In the UK, if we didn't have solar / solar+batteries, we'd be paying the equivalent of about 0.45$ per kWh for 17 hours a day and 0.27$ per kWh from midnight to 7am. Some suppliers offer less at night, down to about 0.07$ per kWh, but only for about 4 hours. Plus a fixed "standing charge" of about 0.57$ / day, irrespective of use - to pay for the infrastructure of getting electricity to your home. Then some suppliers will offer 0.19$ per kWh exported.

So with a reasonable house usage of around 8 Mwh / annum (i.e. no air-con / no heat pumps / no EV), there's a financial gain of about $2000 - $2500 per annum (depending on size of system / own usage etc.) even allowing for some charging up of batteries at cheap rate for the cloudy short winter days. Hence over 4 years, a ROI of $7000 - $10000 which would be a typical DIY install cost of say 16 panels and 15kWh battery.
 
As I mentioned earlier, here in UK I am realistically expecting a sub 4 year ROI for grid-tied savings, even without export payments. Obviously it is different "over there", but can someone educate me as to why? Is it because your grid-supplied energy is so cheap in the first place?

In the UK, if we didn't have solar / solar+batteries, we'd be paying the equivalent of about 0.45$ per kWh for 17 hours a day and 0.27$ per kWh from midnight to 7am. Some suppliers offer less at night, down to about 0.07$ per kWh, but only for about 4 hours. Plus a fixed "standing charge" of about 0.57$ / day, irrespective of use - to pay for the infrastructure of getting electricity to your home. Then some suppliers will offer 0.19$ per kWh exported.

So with a reasonable house usage of around 8 Mwh / annum (i.e. no air-con / no heat pumps / no EV), there's a financial gain of about $2000 - $2500 per annum (depending on size of system / own usage etc.) even allowing for some charging up of batteries at cheap rate for the cloudy short winter days. Hence over 4 years, a ROI of $7000 - $10000 which would be a typical DIY install cost of say 16 panels and 15kWh battery.

My current rate plan is 11c/kwh, no TOU charges, 11c, all day, every day. Almost exactly 1/4th of what you are paying for most of the day, hence the ROI being either "long" or non-existent.

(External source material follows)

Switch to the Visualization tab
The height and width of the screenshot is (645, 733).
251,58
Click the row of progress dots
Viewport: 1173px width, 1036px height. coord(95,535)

In my case, without TOU rates on my current plan (which, sadly, if I grid tie, I'd have to give up; the only option for grid tie is a TOU plan) and a reasonable cost per KWh, it's a lot harder to get it to pencil out.

My power comes from a nuclear plant down the road from me; my utility has very little/no interest in my generated capacity, they can make their own electric at roughly 0/Kwh, the marginal cost to create another KWH from a nuclear facility is almost 0. So I can't fault them for the plans they have in place, just trying to determine if there's a way for me to do solar that makes any sense at all. Right now I'm thinking perhaps a hybrid system with some batteries, at least then I'd get the whole house UPS aspect, that would be pretty nice!